In 1916, the church, which had become too small, was enlarged, and a sacristy was added. James McNeff was the carpenter.
The outbreak of World War I in Europe increased demand for food products and drove up prices for grain, horses, and mules. With the US entry into the war in 1917, the draft of young men reduced the number of farm laborers, prompting farmers to seek mechanization. Among the developments of those years were corn harvesters, binders, threshers, improved steam engines, and the growing use of tractors. Wheat was in such short supply that flour was rationed and marginal land was plowed; the repercussions of which would be felt during the Dust Bowl era. With higher commodity prices, land values rose. Farmers forgot the lean years of the 1890s and assumed debts beyond the land’s earning capacity. When the war ended, grain prices fell dramatically. In the fall of 1919, wheat dropped from $2.15 to 33 cents a bushel in less than 90 days, and corn from $1.50 to 25 cents a bushel. A recession had begun on the farm, which would culminate in the Great Depression of the 1930s.

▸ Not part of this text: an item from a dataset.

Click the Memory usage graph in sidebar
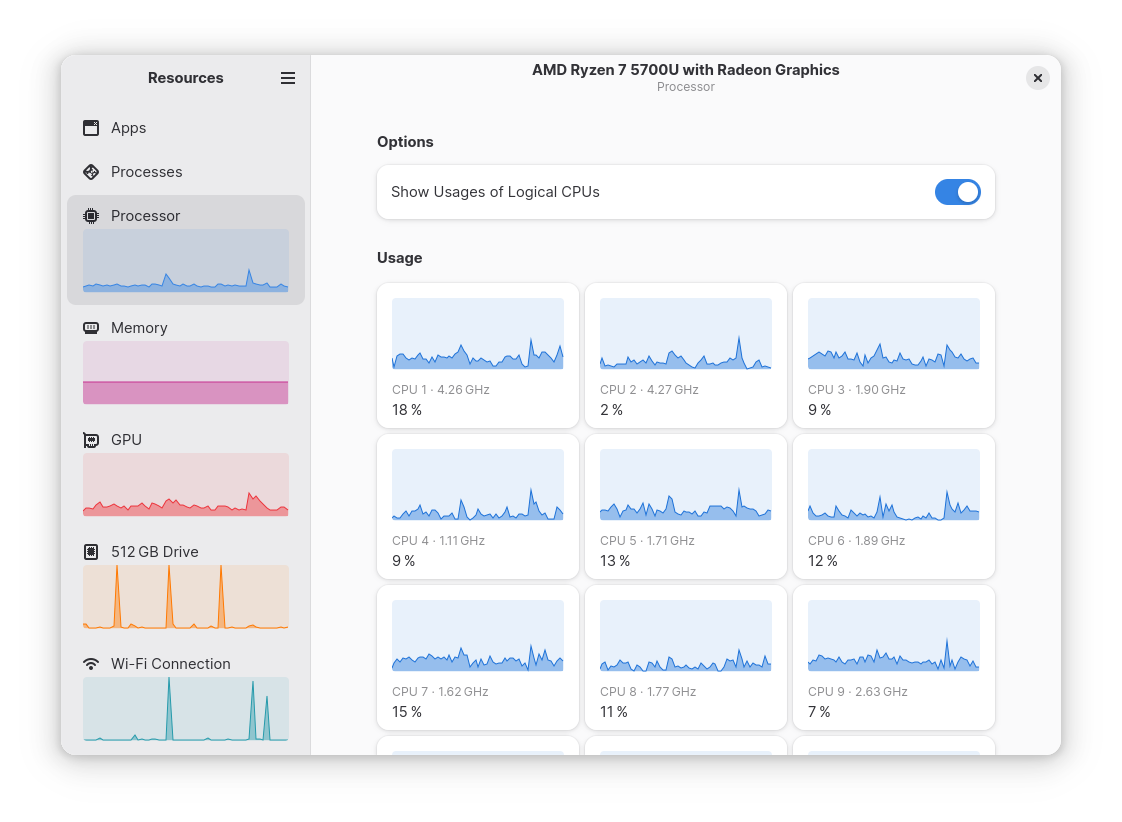 [186, 373]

In March 1918, the church’s Altar Society was formed. The first President was Mrs. Joe Heganbart. The society met once a month at members’ homes. During the ‘20s and ‘30s, despite the poor farm economy, the altar society managed to raise money by holding raffles, card parties, and dances. Each year, the ladies made a quilt and other items and sold raffle tickets. The money they raised was used to pay the yearly coal and light bills, furnish the altar boys’ surplices and cassocks, and to purchase all the regular altar supplies. In addition, they purchased four sets of vestments and a vestment case. In 1932, the altar society contributed $373 to redecorate the church.
Edna Kline Trausch remembers altar society meetings held at her parents’ home during the ‘20s and ‘30s. The women had a study club, and at each meeting they read and discussed a Bible passage or an article from the True Voice newspaper. Some of the ladies worked on their mending or fancy work while participating in the discussion. At other times during the year, the ladies worked on the annual quilt made for the fundraising raffle.
From 1902 until 1920, the parish was a mission of the Harvard church. Mass was held every other Sunday. In 1920, Giltner became a mission of Aurora. Edna Kline Trausch remembers Father Hennessey being driven to Giltner by the Aurora liveryman. The wagon was sometimes pulled by a team of mules. In 1933, Giltner reverted to being a mission of Harvard.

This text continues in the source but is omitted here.